:: Tâches à effectuer ::
**A)** Recopiez, dans le texte sur la publicité, le passage qui commence par « Mis à jour le » et se poursuit jusqu'à « morceaux de clown! ».
**B)** Dans le texte sur la publicité, reformulez en liste à puces le paragraphe qui débute par « Martin Beauvais, c'est le gars derrière », sans perdre ses faits principaux.
**C)** Prolongez le texte sur la publicité au-delà de sa dernière phrase.

:: Texte retenu ::
-*-
15 avril 2010 à 9 h 04

Mis à jour le 28 août 2018 à 11 h 08

«La pub fait partie de la culture», affirme Simon Beaudry (B.A. design graphique, 00), directeur artistique chez Bos, l’agence responsable de la campagne de la Sloche pour Alimentation Couche-Tard. Pour ceux qui ne la connaîtraient pas, c’est la campagne qui a fait un tabac auprès des adolescents (et semé la controverse dans certains milieux) en proposant la Sloche au Rosebeef, la Lipposuccion et la Poussin frappé… La dernière publicité de la série, inspirée de films populaires auprès des jeunes et de leur violence de bande dessinée, montre un clown qu’on éviscère pour le transformer en jus de clown, la nouvelle Sloche 10e anniversaire. Avec Internet comme principal point d’ancrage, cette pub comporte un volet interactif : l’adolescent peut participer au recollage des morceaux de clown!

De la culture? Martin Beauvais (B.A. design graphique, 94), directeur de la création chez Zig, une agence en vue de Toronto, en est convaincu. «Une pub réussie s’intègre tellement bien à la culture populaire que les gens la regardent sans souffrir de se voir imposer une publicité, dit-il. C’est toujours ce que j’ai essayé de faire dans mon métier : que la pub fasse plaisir au lieu d’être détestée.»

Martin Beauvais, c’est le gars derrière la fameuse campagne Jamais sans mon lait, qui a remis à la mode plusieurs grands succès de la chanson française alors qu’il travaillait pour l’agence BBDO à Montréal. «Après trois ans de campagne, C’est la vie, un ancien tube d’Adamo utilisé pour la bande sonore de l’une des publicités, était passé au palmarès des 10 chansons les plus populaires chez HMW, raconte le publicitaire. C’est d’ailleurs ce qui nous a donné l’idée de lancer L’Album blanc.» Le rêve de tout annonceur : plus de 200 000 personnes ont acheté le CD de chansons qui rappelaient la pub sur le lait. Dans les ascenseurs, les gens se sont mis à fredonner Adamo et les radios reprenaient Pour un flirt, de Michel Delpech.
-*-
:: Lignes extraites ::
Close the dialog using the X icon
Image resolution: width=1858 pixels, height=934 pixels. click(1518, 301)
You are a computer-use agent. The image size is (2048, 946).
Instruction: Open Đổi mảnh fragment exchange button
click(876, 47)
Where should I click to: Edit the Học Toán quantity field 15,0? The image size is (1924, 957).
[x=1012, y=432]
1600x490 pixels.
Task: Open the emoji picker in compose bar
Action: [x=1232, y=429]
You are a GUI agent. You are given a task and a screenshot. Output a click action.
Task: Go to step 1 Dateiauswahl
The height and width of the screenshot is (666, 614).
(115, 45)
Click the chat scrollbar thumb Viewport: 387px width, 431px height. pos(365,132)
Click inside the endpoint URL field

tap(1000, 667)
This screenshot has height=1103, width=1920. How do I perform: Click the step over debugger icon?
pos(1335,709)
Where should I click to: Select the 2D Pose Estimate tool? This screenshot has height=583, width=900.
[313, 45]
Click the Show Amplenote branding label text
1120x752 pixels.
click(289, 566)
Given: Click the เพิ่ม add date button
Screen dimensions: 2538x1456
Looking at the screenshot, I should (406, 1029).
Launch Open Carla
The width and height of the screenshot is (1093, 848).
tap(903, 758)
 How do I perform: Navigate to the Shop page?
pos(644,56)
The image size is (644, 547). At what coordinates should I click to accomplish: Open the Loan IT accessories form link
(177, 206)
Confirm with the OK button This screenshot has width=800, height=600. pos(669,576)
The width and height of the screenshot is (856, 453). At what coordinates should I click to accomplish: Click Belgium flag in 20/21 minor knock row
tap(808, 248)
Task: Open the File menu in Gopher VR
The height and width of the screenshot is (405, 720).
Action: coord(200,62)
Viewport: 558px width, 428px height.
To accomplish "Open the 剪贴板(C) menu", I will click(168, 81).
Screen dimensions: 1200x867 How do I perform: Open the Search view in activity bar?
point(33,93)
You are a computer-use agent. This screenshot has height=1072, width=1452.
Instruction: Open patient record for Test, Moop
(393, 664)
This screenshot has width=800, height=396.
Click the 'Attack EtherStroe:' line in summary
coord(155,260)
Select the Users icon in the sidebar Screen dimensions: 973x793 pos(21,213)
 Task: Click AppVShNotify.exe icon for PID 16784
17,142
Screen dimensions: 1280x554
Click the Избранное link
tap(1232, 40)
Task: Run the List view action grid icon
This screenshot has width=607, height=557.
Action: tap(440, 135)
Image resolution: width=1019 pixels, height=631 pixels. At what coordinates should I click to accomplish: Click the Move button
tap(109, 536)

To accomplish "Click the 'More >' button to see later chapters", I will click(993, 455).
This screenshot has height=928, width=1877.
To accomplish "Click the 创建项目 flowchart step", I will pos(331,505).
-*-
:: Résultats par tâche ::
**A)**
Mis à jour le 28 août 2018 à 11 h 08

«La pub fait partie de la culture», affirme Simon Beaudry (B.A. design graphique, 00), directeur artistique chez Bos, l’agence responsable de la campagne de la Sloche pour Alimentation Couche-Tard. Pour ceux qui ne la connaîtraient pas, c’est la campagne qui a fait un tabac auprès des adolescents (et semé la controverse dans certains milieux) en proposant la Sloche au Rosebeef, la Lipposuccion et la Poussin frappé… La dernière publicité de la série, inspirée de films populaires auprès des jeunes et de leur violence de bande dessinée, montre un clown qu’on éviscère pour le transformer en jus de clown, la nouvelle Sloche 10e anniversaire. Avec Internet comme principal point d’ancrage, cette pub comporte un volet interactif : l’adolescent peut participer au recollage des morceaux de clown!

**B)**
- Martin Beauvais a conçu la campagne Jamais sans mon lait lorsqu'il travaillait pour l'agence BBDO à Montréal.
- Cette campagne a remis à la mode plusieurs grands succès de la chanson française.
- Après trois ans de campagne, C'est la vie, ancien tube d'Adamo repris dans l'une des publicités, figurait parmi les 10 chansons les plus populaires chez HMW.
- Ce succès a donné l'idée de lancer L'Album blanc, acheté par plus de 200 000 personnes.
- On fredonnait Adamo dans les ascenseurs et les radios reprenaient Pour un flirt, de Michel Delpech.

**C)**
L’univers de la marque

«Une bonne campagne crée un univers autour d’une marque», soutient Martin Beauvais. Selon lui, la publicité ne peut plus se contenter d’être racoleuse. «Les gens de ma génération sont beaucoup plus sceptiques à l’égard de la publicité et beaucoup plus rapides à zapper, dit-il. Mais si la pub leur offre quelque chose d’intéressant, ils vont eux-mêmes aller la chercher. En fréquentant, par exemple, les sites Internet des marques auxquels ils s’identifient, comme Adidas, Apple ou Diesel.»

Chargé de projet chez Marketel, une agence montréalaise bien établie, Simon Saint-Germain (B.A.A., 06) croit lui aussi à l’importance de l’univers culturel associé à la marque. «Les produits que nous vendons sont souvent indifférenciés, souligne-t-il. Les consommateurs se rendent bien compte que tous les téléphones cellulaires offrent à peu près les mêmes caractéristiques. Ce qui fait la différence entre Rogers, Telus ou Bell, c’est l’attachement que nous réussissons à créer pour la marque.»

Le Web incontournable

Le Web, encore marginal dans le secteur de la stratégie publicitaire il y a cinq ans, est devenu incontournable et contribue à faire évoluer la relation entre la marque et le consommateur. «Avec Facebook, Twitter, MySpace et autres réseaux sociaux, le publicitaire n’est plus seul à parler au consommateur : ce dernier a aussi son mot à dire», souligne Simon Saint-Germain.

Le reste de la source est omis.